__Exercise__
Return the entire listing exactly, leaving nothing out.
══ Supplied information ══
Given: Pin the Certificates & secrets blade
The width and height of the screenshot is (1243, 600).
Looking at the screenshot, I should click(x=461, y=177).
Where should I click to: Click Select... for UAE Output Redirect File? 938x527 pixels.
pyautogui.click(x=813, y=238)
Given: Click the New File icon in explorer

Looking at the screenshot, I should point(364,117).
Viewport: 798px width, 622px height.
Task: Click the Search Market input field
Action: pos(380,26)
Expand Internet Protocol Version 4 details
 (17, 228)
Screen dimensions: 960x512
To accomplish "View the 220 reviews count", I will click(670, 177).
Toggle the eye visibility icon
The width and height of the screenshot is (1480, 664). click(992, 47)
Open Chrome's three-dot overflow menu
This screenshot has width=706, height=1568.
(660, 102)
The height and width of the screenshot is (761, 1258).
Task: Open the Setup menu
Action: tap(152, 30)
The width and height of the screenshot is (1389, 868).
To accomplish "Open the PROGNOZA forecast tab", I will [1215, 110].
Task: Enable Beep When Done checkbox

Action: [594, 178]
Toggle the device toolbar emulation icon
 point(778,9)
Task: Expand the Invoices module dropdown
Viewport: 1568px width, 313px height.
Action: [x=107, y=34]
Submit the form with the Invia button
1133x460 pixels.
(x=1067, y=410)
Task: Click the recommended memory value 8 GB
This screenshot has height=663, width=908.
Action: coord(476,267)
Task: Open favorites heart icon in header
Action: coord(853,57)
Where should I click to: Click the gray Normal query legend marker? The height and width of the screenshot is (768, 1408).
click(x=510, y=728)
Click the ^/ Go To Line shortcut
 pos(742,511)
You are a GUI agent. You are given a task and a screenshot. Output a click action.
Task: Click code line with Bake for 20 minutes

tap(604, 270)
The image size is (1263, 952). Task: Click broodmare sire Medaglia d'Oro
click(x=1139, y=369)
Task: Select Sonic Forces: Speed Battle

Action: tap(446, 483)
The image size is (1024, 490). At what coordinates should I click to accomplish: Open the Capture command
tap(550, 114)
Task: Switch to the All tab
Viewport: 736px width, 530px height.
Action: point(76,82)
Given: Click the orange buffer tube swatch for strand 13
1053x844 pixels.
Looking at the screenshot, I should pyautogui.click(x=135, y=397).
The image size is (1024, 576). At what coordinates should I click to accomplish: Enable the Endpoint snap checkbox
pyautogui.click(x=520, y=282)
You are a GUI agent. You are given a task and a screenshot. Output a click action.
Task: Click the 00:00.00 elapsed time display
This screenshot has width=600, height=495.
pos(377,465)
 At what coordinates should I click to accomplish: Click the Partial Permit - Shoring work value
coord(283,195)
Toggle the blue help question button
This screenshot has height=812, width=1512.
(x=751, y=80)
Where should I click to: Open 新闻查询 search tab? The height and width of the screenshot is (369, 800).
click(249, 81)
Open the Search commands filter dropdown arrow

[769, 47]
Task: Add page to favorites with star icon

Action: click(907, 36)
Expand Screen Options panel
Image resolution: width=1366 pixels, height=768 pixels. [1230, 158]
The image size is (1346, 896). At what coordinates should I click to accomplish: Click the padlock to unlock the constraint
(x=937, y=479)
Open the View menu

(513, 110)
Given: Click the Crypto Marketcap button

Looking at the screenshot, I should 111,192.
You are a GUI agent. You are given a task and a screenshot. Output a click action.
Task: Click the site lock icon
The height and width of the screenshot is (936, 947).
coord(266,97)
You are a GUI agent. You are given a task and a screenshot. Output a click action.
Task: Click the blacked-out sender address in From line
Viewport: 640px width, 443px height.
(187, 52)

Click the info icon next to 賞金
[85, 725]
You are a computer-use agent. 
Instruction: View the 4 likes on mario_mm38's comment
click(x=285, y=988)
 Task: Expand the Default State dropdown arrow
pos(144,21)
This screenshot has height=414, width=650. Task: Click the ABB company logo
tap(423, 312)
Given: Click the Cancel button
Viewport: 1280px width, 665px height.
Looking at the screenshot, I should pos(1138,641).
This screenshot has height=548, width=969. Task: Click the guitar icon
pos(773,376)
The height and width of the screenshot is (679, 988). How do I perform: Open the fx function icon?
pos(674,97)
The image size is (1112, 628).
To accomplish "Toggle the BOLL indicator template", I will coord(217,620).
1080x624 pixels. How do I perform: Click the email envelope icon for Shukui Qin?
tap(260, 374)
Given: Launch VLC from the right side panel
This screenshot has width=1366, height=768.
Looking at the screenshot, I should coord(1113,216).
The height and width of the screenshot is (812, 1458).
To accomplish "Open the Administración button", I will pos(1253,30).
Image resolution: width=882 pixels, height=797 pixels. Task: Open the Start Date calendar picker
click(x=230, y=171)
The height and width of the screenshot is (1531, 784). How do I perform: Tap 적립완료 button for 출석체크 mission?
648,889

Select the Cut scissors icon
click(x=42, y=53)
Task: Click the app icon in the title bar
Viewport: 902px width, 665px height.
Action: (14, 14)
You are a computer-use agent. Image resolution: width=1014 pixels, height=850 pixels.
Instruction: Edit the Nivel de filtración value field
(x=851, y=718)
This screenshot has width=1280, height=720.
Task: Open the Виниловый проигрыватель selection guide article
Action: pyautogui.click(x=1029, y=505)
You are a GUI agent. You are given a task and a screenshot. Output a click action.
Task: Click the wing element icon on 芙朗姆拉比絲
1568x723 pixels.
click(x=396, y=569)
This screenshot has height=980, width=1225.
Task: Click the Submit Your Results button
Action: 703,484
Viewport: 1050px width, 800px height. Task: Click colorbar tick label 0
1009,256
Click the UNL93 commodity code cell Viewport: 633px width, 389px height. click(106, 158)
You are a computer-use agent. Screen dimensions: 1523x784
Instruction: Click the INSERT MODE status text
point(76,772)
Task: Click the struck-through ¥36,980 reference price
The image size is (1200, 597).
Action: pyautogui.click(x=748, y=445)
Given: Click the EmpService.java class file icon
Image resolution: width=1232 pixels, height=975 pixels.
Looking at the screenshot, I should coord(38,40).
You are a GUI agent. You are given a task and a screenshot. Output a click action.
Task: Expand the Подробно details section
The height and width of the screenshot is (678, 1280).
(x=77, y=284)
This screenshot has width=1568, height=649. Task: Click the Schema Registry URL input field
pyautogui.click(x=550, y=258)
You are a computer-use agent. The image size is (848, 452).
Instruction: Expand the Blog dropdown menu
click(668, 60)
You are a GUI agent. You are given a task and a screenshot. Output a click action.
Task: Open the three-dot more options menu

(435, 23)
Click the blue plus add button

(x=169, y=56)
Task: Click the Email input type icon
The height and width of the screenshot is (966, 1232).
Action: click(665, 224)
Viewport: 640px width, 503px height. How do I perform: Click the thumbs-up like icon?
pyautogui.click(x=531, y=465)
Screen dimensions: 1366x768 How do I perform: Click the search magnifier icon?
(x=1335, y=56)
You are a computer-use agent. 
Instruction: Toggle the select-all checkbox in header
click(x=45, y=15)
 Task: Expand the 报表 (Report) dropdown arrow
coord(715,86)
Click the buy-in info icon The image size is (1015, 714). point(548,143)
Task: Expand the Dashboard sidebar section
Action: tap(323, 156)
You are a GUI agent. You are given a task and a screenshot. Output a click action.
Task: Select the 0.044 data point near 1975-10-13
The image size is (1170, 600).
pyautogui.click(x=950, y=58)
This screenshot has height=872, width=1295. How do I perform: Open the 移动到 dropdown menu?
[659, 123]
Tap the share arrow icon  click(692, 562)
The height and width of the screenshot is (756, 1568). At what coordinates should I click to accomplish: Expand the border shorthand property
═══
__Solution for this problem__
Given: Pin the Certificates & secrets blade
The width and height of the screenshot is (1243, 600).
Looking at the screenshot, I should click(x=461, y=177).
Where should I click to: Click Select... for UAE Output Redirect File? 938x527 pixels.
pyautogui.click(x=813, y=238)
Given: Click the New File icon in explorer

Looking at the screenshot, I should point(364,117).
Viewport: 798px width, 622px height.
Task: Click the Search Market input field
Action: pos(380,26)
Expand Internet Protocol Version 4 details
 (17, 228)
Screen dimensions: 960x512
To accomplish "View the 220 reviews count", I will click(670, 177).
Toggle the eye visibility icon
The width and height of the screenshot is (1480, 664). click(992, 47)
Open Chrome's three-dot overflow menu
This screenshot has width=706, height=1568.
(660, 102)
The height and width of the screenshot is (761, 1258).
Task: Open the Setup menu
Action: tap(152, 30)
The width and height of the screenshot is (1389, 868).
To accomplish "Open the PROGNOZA forecast tab", I will [1215, 110].
Task: Enable Beep When Done checkbox

Action: [594, 178]
Toggle the device toolbar emulation icon
 point(778,9)
Task: Expand the Invoices module dropdown
Viewport: 1568px width, 313px height.
Action: [x=107, y=34]
Submit the form with the Invia button
1133x460 pixels.
(x=1067, y=410)
Task: Click the recommended memory value 8 GB
This screenshot has height=663, width=908.
Action: coord(476,267)
Task: Open favorites heart icon in header
Action: coord(853,57)
Where should I click to: Click the gray Normal query legend marker? The height and width of the screenshot is (768, 1408).
click(x=510, y=728)
Click the ^/ Go To Line shortcut
 pos(742,511)
You are a GUI agent. You are given a task and a screenshot. Output a click action.
Task: Click code line with Bake for 20 minutes

tap(604, 270)
The image size is (1263, 952). Task: Click broodmare sire Medaglia d'Oro
click(x=1139, y=369)
Task: Select Sonic Forces: Speed Battle

Action: tap(446, 483)
The image size is (1024, 490). At what coordinates should I click to accomplish: Open the Capture command
tap(550, 114)
Task: Switch to the All tab
Viewport: 736px width, 530px height.
Action: point(76,82)
Given: Click the orange buffer tube swatch for strand 13
1053x844 pixels.
Looking at the screenshot, I should pyautogui.click(x=135, y=397).
The image size is (1024, 576). At what coordinates should I click to accomplish: Enable the Endpoint snap checkbox
pyautogui.click(x=520, y=282)
You are a GUI agent. You are given a task and a screenshot. Output a click action.
Task: Click the 00:00.00 elapsed time display
This screenshot has width=600, height=495.
pos(377,465)
 At what coordinates should I click to accomplish: Click the Partial Permit - Shoring work value
coord(283,195)
Toggle the blue help question button
This screenshot has height=812, width=1512.
(x=751, y=80)
Where should I click to: Open 新闻查询 search tab? The height and width of the screenshot is (369, 800).
click(249, 81)
Open the Search commands filter dropdown arrow

[769, 47]
Task: Add page to favorites with star icon

Action: click(907, 36)
Expand Screen Options panel
Image resolution: width=1366 pixels, height=768 pixels. [1230, 158]
The image size is (1346, 896). At what coordinates should I click to accomplish: Click the padlock to unlock the constraint
(x=937, y=479)
Open the View menu

(513, 110)
Given: Click the Crypto Marketcap button

Looking at the screenshot, I should 111,192.
You are a GUI agent. You are given a task and a screenshot. Output a click action.
Task: Click the site lock icon
The height and width of the screenshot is (936, 947).
coord(266,97)
You are a GUI agent. You are given a task and a screenshot. Output a click action.
Task: Click the blacked-out sender address in From line
Viewport: 640px width, 443px height.
(187, 52)

Click the info icon next to 賞金
[85, 725]
You are a computer-use agent. 
Instruction: View the 4 likes on mario_mm38's comment
click(x=285, y=988)
 Task: Expand the Default State dropdown arrow
pos(144,21)
This screenshot has height=414, width=650. Task: Click the ABB company logo
tap(423, 312)
Given: Click the Cancel button
Viewport: 1280px width, 665px height.
Looking at the screenshot, I should pos(1138,641).
This screenshot has height=548, width=969. Task: Click the guitar icon
pos(773,376)
The height and width of the screenshot is (679, 988). How do I perform: Open the fx function icon?
pos(674,97)
The image size is (1112, 628).
To accomplish "Toggle the BOLL indicator template", I will coord(217,620).
1080x624 pixels. How do I perform: Click the email envelope icon for Shukui Qin?
tap(260, 374)
Given: Launch VLC from the right side panel
This screenshot has width=1366, height=768.
Looking at the screenshot, I should coord(1113,216).
The height and width of the screenshot is (812, 1458).
To accomplish "Open the Administración button", I will pos(1253,30).
Image resolution: width=882 pixels, height=797 pixels. Task: Open the Start Date calendar picker
click(x=230, y=171)
The height and width of the screenshot is (1531, 784). How do I perform: Tap 적립완료 button for 출석체크 mission?
648,889

Select the Cut scissors icon
click(x=42, y=53)
Task: Click the app icon in the title bar
Viewport: 902px width, 665px height.
Action: (14, 14)
You are a computer-use agent. Image resolution: width=1014 pixels, height=850 pixels.
Instruction: Edit the Nivel de filtración value field
(x=851, y=718)
This screenshot has width=1280, height=720.
Task: Open the Виниловый проигрыватель selection guide article
Action: pyautogui.click(x=1029, y=505)
You are a GUI agent. You are given a task and a screenshot. Output a click action.
Task: Click the wing element icon on 芙朗姆拉比絲
1568x723 pixels.
click(x=396, y=569)
This screenshot has height=980, width=1225.
Task: Click the Submit Your Results button
Action: 703,484
Viewport: 1050px width, 800px height. Task: Click colorbar tick label 0
1009,256
Click the UNL93 commodity code cell Viewport: 633px width, 389px height. click(106, 158)
You are a computer-use agent. Screen dimensions: 1523x784
Instruction: Click the INSERT MODE status text
point(76,772)
Task: Click the struck-through ¥36,980 reference price
The image size is (1200, 597).
Action: pyautogui.click(x=748, y=445)
Given: Click the EmpService.java class file icon
Image resolution: width=1232 pixels, height=975 pixels.
Looking at the screenshot, I should coord(38,40).
You are a GUI agent. You are given a task and a screenshot. Output a click action.
Task: Expand the Подробно details section
The height and width of the screenshot is (678, 1280).
(x=77, y=284)
This screenshot has width=1568, height=649. Task: Click the Schema Registry URL input field
pyautogui.click(x=550, y=258)
You are a computer-use agent. The image size is (848, 452).
Instruction: Expand the Blog dropdown menu
click(668, 60)
You are a GUI agent. You are given a task and a screenshot. Output a click action.
Task: Open the three-dot more options menu

(435, 23)
Click the blue plus add button

(x=169, y=56)
Task: Click the Email input type icon
The height and width of the screenshot is (966, 1232).
Action: click(665, 224)
Viewport: 640px width, 503px height. How do I perform: Click the thumbs-up like icon?
pyautogui.click(x=531, y=465)
Screen dimensions: 1366x768 How do I perform: Click the search magnifier icon?
(x=1335, y=56)
You are a computer-use agent. 
Instruction: Toggle the select-all checkbox in header
click(x=45, y=15)
 Task: Expand the 报表 (Report) dropdown arrow
coord(715,86)
Click the buy-in info icon The image size is (1015, 714). point(548,143)
Task: Expand the Dashboard sidebar section
Action: tap(323, 156)
You are a GUI agent. You are given a task and a screenshot. Output a click action.
Task: Select the 0.044 data point near 1975-10-13
The image size is (1170, 600).
pyautogui.click(x=950, y=58)
This screenshot has height=872, width=1295. How do I perform: Open the 移动到 dropdown menu?
[659, 123]
Tap the share arrow icon  click(692, 562)
The height and width of the screenshot is (756, 1568). At what coordinates should I click to accomplish: Expand the border shorthand property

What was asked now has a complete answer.